1946 yılında Amerika Prensilvanya'da dünyaya gelen fotoğrafçı, moda dünyasının önemli markaları Abercrombie&Fitch, Calvin Klein, Pirelli, Versace ve daha birçok isim için kampanya çekimleri yaparak üne kavuşmuştur.
Fotoğraf çekmenin ve yaşanan anın tüm çıplaklığı ile yansıtılması konusunda özel bir yeteneğe sahip olan Weber, insanlığın en doğal halini fotoğraflamak konusunda uzmanlaşıyor. Fotoğraf çekmeye başladığı 20'li yaşlarından günümüze gelene kadar oldukça uzun bir yol kateden fotoğrafçı, ne kadar nostaljik temaları fotoğraflarında kullanmaya özen gösterse de, oldukça modern ve estetik görüntüleri hafızamıza kazıyabiliyor.

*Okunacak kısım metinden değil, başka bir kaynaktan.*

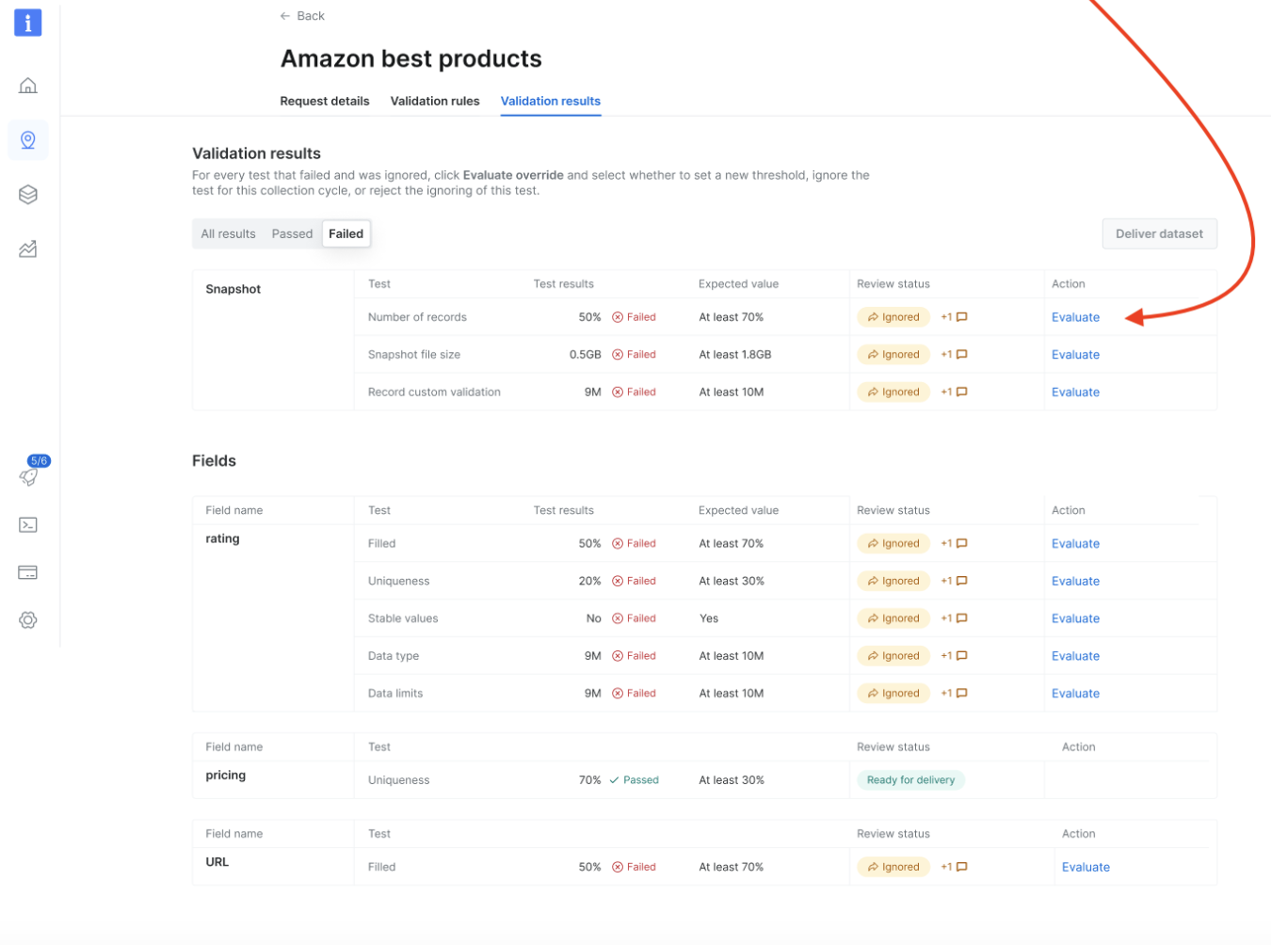This screenshot has height=945, width=1271.
Task: Open the terminal console sidebar icon
Action: tap(28, 525)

Hayatını planlarken her zaman hayallerine yönelik stratejiler geliştiren, fotoğraf çekmesinin yanısıra, kitaplar yayınlayan ve fimler yöneten, çoğu kitle tarafından "tam donanımlı bir sanatçı" olarak ifade edilen bir yetenek Bruce Weber. Hayat tarzına yönelik, aklında bulundurdukları ve halen yapmak istedikleri ile yaşam enerjisini her daim en üst seviyelerde tutan, çok yönlü bir sanatçı.

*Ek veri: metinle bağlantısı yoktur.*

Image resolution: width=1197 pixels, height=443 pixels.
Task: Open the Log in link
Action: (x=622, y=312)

Kendisi dışında meslektaşlarının fotoğrafları ile ilgilenmese de, her fotoğraf karesini saygı ile görsel olarak değerlendiriyor ve geniş bir arşive sahip. Sanatçı farklı ülkelere seyahat etmeyi çok seviyor ve yaptığı seyahatlerde tanıştığı insanlardan ilham almayı bir yaşam tarzı haline getirmiş. Kelimelerle arasında sıkı bir bağ olan Weber, insanlarla konuşmanın önemli olduğunu vurguluyor, "konuşurken ve doğru kelimeleri seçerek asıl vurgulamak istediğinizi doğrudan anlatabilirsiniz".
Şahsından ziyade her zaman yaptığı işlerle adının anılmasını isteyen fotoğrafçı, özellikle hayatın içinden kareleri ile yansıtabildiği fotoğraflarla tanınmaktan memnun. Hayatın gerçekliğini ve her daim güçlü yapısını ortaya koymaya çalışıyor. Weber'in en önemli esin kaynağı; İnsanlar!.. Sokakta elinden fotoğraf makinasını hiç düşürmeden kullanan fotoğrafçı, doğal malzemelerin her zaman daha anlamlı olduğuna inanan sanatçılardan.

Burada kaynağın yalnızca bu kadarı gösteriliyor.